MAURICE C. CAMPBELL, PLAINTIFF,
v.
CALIFORNIA DEPARTMENT OF CORRECTIONS AND REHABILITATION, ET AL., DEFENDANTS.



The opinion of the court was delivered by: Gregory G. Hollows United States Magistrate Judge

FINDINGS AND RECOMMENDATIONS

Introduction

Plaintiff, a state prisoner proceeding pro se, seeks relief pursuant to 42 U.S.C. § 1983. Pending before the court is defendants' motion for summary judgment, filed on November 9, 2009, to which plaintiff filed his opposition on January 29, 2010,*fn1 after which defendants filed a reply on February 5, 2010.

Background & Summary of Allegations

Plaintiff, in a case originally assigned as No. CIV S-07-1419 MCE KJM, filed a complaint wherein he sought to proceed on the complaint as a class action; however, the complaint was construed as an individual action. See Order, filed on January 10, 2008. Instead, plaintiff was permitted to proceed only with respect to himself and only on his Eighth Amendment claims against the following five defendants: Haythorne, Hague, Rodriguez, Rueller (spelling later corrected to Ruller) and Arnt (spelling subsequently corrected to "Arndt"). See id. This case and another, Williams v. Walker, CIV S-07-2385 FCD CMK P, were both later related by the undersigned to an earlier case assigned to the undersigned and to Judge William B. Shubb: Jackson v. Walker, CIV S-06-2023 WBS GGH P, and all three have since been proceeding before Senior District Judge Shubb and the undersigned. See Order, filed on June 6, 2008.

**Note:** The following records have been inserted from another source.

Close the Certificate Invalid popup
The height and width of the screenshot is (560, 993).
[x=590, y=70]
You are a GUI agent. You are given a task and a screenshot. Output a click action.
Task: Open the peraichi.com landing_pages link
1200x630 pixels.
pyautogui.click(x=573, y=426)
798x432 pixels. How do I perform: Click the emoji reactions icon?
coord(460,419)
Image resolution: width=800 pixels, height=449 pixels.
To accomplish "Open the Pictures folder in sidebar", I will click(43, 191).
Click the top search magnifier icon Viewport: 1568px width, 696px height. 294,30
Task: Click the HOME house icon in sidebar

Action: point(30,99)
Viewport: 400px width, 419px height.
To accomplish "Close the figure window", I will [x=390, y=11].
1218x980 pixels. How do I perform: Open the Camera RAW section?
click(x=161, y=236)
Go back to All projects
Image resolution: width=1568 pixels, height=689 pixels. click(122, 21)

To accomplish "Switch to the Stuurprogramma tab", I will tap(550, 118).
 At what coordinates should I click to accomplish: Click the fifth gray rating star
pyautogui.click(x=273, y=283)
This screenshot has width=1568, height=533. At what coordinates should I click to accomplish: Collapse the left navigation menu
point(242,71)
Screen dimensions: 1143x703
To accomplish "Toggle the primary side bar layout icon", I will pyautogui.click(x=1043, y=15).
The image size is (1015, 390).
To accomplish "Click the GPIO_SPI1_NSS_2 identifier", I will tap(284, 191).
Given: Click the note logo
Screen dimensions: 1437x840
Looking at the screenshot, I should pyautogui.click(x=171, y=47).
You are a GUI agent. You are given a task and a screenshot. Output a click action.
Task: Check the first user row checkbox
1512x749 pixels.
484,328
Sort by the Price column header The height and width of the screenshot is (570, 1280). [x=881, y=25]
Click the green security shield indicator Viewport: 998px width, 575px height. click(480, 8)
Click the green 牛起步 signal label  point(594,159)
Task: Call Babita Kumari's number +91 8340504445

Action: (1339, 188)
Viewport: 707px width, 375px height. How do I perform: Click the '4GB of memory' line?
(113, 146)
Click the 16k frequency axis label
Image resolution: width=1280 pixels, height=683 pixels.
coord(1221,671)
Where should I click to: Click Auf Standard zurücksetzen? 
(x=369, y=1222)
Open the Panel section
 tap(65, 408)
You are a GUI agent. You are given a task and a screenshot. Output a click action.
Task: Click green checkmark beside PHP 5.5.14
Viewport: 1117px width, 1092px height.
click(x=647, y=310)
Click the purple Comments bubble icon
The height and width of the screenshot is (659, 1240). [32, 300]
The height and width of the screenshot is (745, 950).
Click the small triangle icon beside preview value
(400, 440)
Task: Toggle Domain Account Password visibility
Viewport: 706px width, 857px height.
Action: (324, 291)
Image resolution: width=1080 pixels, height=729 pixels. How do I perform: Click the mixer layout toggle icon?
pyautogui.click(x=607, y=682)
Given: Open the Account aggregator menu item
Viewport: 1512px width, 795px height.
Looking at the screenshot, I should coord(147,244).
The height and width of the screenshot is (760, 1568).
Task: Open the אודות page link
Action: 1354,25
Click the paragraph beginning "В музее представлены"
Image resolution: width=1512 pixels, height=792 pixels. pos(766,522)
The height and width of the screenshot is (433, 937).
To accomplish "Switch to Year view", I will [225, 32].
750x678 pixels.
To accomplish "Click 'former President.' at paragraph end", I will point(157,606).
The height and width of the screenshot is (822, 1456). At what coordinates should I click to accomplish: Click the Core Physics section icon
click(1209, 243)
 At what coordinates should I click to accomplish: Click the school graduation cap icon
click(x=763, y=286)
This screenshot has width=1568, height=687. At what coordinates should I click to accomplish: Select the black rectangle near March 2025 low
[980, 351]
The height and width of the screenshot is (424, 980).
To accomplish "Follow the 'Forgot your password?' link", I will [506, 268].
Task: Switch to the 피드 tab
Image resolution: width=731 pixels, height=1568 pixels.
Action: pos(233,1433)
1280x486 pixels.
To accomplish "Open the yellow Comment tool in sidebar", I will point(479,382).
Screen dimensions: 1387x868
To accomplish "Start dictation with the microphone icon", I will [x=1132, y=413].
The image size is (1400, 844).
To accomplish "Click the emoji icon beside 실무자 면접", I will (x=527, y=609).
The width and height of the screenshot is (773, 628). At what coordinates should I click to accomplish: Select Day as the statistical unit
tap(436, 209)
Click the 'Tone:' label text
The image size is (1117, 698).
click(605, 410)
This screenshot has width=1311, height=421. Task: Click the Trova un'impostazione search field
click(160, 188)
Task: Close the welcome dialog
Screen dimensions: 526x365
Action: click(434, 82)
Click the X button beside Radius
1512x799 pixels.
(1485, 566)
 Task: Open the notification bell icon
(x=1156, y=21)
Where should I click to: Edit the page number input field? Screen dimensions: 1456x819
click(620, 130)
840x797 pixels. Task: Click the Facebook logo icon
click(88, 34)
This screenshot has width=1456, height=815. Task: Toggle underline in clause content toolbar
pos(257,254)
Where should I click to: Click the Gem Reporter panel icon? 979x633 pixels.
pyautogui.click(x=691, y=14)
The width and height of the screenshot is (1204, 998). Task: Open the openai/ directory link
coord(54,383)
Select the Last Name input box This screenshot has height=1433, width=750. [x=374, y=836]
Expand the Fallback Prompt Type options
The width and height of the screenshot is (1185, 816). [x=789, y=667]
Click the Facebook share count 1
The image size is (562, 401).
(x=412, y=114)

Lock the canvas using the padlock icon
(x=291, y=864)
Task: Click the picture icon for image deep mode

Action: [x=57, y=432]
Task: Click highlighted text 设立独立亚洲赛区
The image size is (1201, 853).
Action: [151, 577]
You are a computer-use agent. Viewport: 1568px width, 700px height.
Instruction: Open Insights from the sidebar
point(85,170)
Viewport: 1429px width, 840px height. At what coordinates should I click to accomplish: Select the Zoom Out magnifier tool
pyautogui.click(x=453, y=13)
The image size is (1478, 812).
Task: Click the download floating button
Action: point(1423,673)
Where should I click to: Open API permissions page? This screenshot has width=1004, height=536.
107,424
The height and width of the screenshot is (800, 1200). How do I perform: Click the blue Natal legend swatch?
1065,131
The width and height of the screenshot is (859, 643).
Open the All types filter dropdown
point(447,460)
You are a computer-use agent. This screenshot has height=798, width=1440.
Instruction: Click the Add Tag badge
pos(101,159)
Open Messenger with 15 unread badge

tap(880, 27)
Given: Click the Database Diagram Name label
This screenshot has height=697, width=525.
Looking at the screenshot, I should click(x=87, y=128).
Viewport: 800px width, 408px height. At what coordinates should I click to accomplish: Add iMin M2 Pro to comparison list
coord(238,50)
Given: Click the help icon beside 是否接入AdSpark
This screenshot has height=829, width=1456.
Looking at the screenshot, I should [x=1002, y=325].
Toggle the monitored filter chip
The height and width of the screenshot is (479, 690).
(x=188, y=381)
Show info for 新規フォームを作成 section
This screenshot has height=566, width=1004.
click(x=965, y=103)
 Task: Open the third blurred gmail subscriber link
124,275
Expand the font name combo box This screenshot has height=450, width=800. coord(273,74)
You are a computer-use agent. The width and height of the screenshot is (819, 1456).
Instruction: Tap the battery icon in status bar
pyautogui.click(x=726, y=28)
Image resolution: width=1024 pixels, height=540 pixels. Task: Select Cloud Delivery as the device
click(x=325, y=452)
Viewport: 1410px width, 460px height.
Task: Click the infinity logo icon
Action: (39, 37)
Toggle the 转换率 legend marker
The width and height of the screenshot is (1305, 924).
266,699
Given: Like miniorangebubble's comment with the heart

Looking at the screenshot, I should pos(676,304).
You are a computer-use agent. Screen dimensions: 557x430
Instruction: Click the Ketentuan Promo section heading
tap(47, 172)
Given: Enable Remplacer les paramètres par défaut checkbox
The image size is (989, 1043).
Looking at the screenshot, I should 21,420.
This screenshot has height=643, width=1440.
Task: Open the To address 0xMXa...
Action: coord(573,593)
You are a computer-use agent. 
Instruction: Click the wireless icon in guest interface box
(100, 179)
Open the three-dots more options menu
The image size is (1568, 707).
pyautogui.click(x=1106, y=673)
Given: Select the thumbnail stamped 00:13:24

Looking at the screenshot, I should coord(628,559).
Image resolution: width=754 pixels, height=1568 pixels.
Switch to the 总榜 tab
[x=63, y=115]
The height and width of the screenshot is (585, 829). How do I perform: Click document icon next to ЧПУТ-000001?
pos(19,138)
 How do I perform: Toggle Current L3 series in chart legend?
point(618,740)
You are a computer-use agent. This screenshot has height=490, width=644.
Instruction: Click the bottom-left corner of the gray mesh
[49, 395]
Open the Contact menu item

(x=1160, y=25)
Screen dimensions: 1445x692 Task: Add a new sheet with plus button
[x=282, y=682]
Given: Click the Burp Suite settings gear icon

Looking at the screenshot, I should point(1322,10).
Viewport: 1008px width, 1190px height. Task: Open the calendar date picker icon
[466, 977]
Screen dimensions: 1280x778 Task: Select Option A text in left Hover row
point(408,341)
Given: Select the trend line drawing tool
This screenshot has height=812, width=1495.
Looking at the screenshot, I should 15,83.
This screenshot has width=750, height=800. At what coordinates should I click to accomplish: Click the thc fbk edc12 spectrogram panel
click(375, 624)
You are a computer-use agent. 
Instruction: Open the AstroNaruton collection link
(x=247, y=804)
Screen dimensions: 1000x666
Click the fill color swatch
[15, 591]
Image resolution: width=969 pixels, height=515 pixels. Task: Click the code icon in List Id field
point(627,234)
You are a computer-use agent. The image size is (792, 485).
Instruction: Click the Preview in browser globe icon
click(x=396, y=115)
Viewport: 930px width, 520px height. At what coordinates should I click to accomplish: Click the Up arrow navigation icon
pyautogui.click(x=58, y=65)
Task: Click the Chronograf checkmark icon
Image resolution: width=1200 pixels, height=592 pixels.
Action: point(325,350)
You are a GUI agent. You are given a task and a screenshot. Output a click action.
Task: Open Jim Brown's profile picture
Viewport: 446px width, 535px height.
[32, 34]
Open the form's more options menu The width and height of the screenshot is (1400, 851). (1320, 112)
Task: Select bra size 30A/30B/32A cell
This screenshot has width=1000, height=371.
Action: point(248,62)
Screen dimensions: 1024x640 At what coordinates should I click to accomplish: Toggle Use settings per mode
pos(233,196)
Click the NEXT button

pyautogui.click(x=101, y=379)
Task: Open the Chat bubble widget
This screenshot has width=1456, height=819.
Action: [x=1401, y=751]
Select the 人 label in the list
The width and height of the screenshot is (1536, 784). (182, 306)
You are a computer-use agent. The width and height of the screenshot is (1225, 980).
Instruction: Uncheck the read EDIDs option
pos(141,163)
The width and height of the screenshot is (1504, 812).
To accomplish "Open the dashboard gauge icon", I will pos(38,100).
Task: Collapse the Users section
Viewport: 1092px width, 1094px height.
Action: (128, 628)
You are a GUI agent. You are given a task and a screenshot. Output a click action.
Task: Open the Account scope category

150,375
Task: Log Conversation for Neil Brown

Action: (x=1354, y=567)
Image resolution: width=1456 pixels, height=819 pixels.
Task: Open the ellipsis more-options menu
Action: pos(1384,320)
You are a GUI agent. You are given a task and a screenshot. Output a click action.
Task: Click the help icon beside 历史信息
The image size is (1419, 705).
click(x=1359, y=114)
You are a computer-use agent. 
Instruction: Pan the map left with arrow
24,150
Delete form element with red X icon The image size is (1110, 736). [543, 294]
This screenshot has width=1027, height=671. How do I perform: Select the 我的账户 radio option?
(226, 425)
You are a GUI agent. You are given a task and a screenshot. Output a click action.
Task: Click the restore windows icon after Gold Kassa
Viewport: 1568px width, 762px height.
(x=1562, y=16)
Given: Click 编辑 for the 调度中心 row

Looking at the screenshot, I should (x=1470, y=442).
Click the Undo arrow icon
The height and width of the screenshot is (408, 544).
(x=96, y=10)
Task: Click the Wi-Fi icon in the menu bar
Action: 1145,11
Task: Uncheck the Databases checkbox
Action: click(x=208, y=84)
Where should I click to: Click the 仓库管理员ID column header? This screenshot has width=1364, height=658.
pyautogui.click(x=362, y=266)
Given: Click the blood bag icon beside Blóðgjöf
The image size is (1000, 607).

The gravamen of the instant case (as well as to the two related cases) concerns alleged unsanitary food preparation, food service and food handling conditions at California State Prison-Sacramento (CSPS). Plaintiff Campbell alleges that he arrived at CSPS on October 27, 2005,*fn2 where rodents infest the main kitchen and food has been contaminated with rat/rodent feces and bite marks and dozens of inmates have complained of CSPS' correctional officials' failure to adhere to health and safety standards with regard to food service and handling, including service of food from improperly cleaned bread racks. See Complaint, filed on July 18, 2007. Plaintiff claims, in his verified complaint, that on May 23, 2006, he was diagnosed and treated for food poisoning as a result of an evening meal served at the prison. Id., at 10, 21-22. Plaintiff alleges deliberate indifference by defendants to the unsanitary food service and conditions of which they are aware in violation of his plaintiff's Eighth Amendment rights. Plaintiff seeks injunctive and declaratory relief, and money damages, including punitive damages. Id., at 20-21.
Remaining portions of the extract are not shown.